Da Mantova a Firenze a Venezia, le moltissime città della Penisola che hanno l'orgoglio di essere capitali di qualche cosa celebrano se stesse in quel santuario civico che è il teatro dell'opera, con una forma di spettacolo su tutte solenne e trascinante: il "teatro cantato" che riassume in sé tutte le arti.
Se ci facciamo caso, è qualcosa del genere che sta per avvenire nella nostra città col Nabucco di Giuseppe Verdi che aprirà la stagione lirica del Teatro Municipale venerdì 10 alle 20.30 (con replica domenica 12 alle
15.30 e mercoledì 15 alle 19) in una produzione della Fondazione Arturo Toscanini, col direttore Daniel Oren alla guida dell'Orchestra Toscanini, il Coro del Municipale diretto da Corrado Casati e una compagnia di canto assolutamente stellare (Ambrogio Maestri, Andrea Gruber, Paata Burchuladze, Nazareno Antinori).
Un grande sforzo produttivo per salutare il bicentenario della fondazione di un simbolo dell'orgoglio piacentino come il Municipale, con tre recite culminanti nella "regia rappresentazione" di mercoledì 15 davanti al presidente della Repubblica Carlo Azeglio Ciampi e con la scelta di una delle opere più note di Verdi, nume tutelare delle nostre terre come forse nessun altro artista è stato.
A firmare regia e scenografia di questo evento teatrale che si prefigura come una vera e propria solennità civica è Paolo Panizza, quarantenne veronese che - si può dire - nasce al teatro con una Mamma e un Papà che, a prima vista, non si potrebbe immaginare più diversi.

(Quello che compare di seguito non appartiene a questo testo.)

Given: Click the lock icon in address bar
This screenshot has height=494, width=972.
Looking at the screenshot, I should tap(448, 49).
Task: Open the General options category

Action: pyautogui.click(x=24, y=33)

La prima è l'Arena, il grande teatro lirico della sua città in cui il Nostro ha debuttato quattordicenne come comparsa nell'Aida ("Facevo il soldatino con tanto di lancia", ricorda lui sorridendo) e in cui ha lavorato per anni, impressionando la dirigenza della Fondazione Toscanini con una versione di La Traviata (nata semiscenica e da lui trasformata, di fatto. in scenica tout court) che gli ha fruttato questo ingaggio piacentino.

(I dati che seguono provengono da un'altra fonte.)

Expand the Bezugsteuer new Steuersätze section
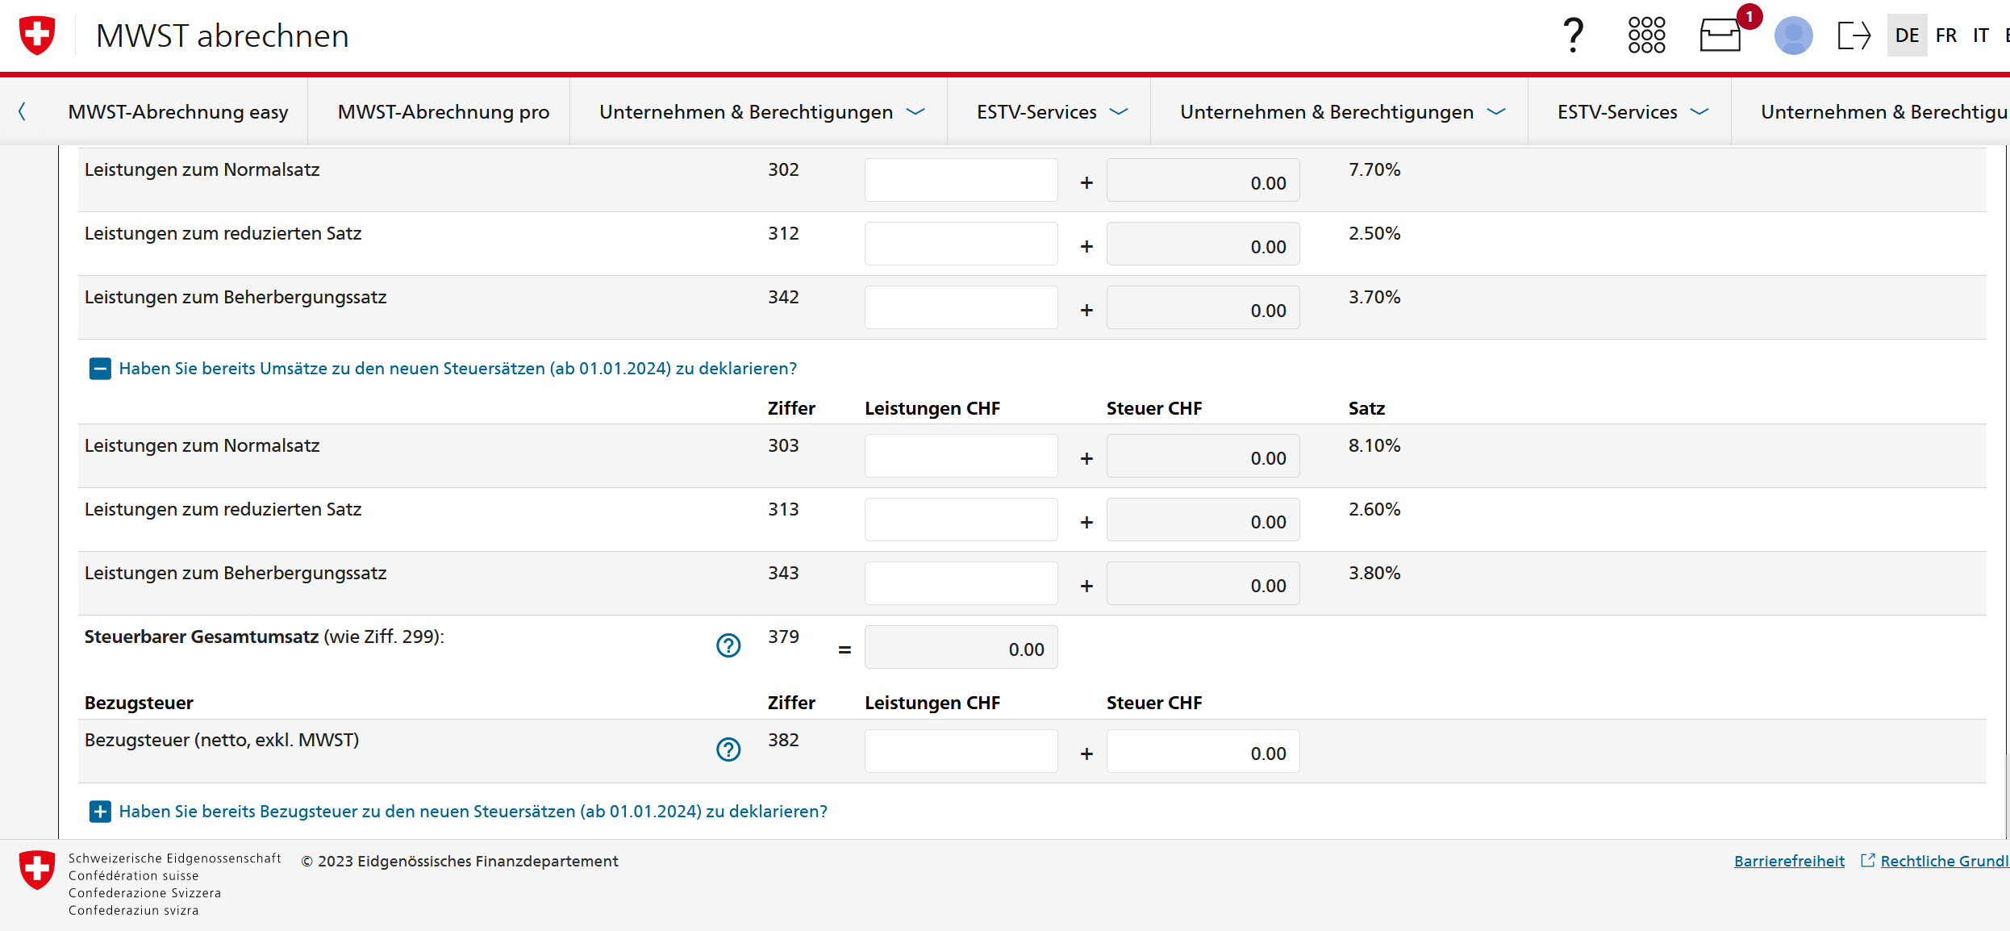 click(100, 812)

Il secondo è invece Pier Luigi Pizzzi, il più raffinato "stilista" delle nostre scene liriche, di cui il giovane veronese è stato assistente per vent'anni. "Ma non penso che ci sia un contrasto insanabile fra la tradizione "spettacolare" dell'Arena e lo stile di Pizzi - commenta Panizza - Penso, ad esempio, allo splendido Macbeth che Pizzzi fece nel '97 proprio all'Arena. E mi piace pensare che in me si fondano armonicamente queste due influenze: voglio creare allestimenti di grande respiro spettacolare che però abbiano una loro sobrietà, senza cedimenti al Kitsch. E, con questo importantissimo Nabucco, spero di esserci riuscito".

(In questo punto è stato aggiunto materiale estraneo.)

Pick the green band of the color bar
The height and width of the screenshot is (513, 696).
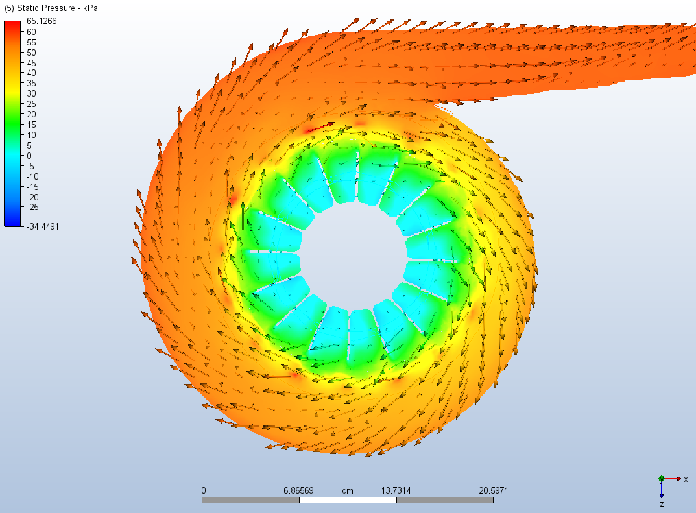pos(12,120)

Sulla questione spinosa delle "ambientazioni", Panizza ha le idee chiare: "Ho voluto rifiutare tanto la "cartolina" ottocentesca quanto le attualizzazioni di cattivo gusto - spiega - Per questo ho voluto un Nabucco fuori dal tempo, in cui risaltano solo la drammatica vicenda di un re e del popolo che egli vorrebbe opprimere ma da cui viene convertito. Contro la logica dei "fondali" ho concepito il teatro come una scatola vuota, che contiene solo azione. Ma, in omaggio all'insegnamento del grande teorico del teatro Adolphe Appia, questa scatola vuota diventa una "scatola magica" in cui faccio uso dei sistemi più sofisticati che la scenotecnica contemporanea mi offre: macchine teatrali di ogni genere, ponti mobili, i cantanti che eseguono le loro
arie "imbragati" e sospesi nel vuoto, i movimenti "aeree" della compagnia di acrobati Sonics, le comparse messe a dura prova dalle coreografie di Livio Privitera che le fanno muovere come un corpo di ballo, le masse corali sempre in movimento. Sarà un Nabucco molto dinamico, che rifletterà una mia passione che non ho remore a confessare: quella per il cinema d'azione di qualità".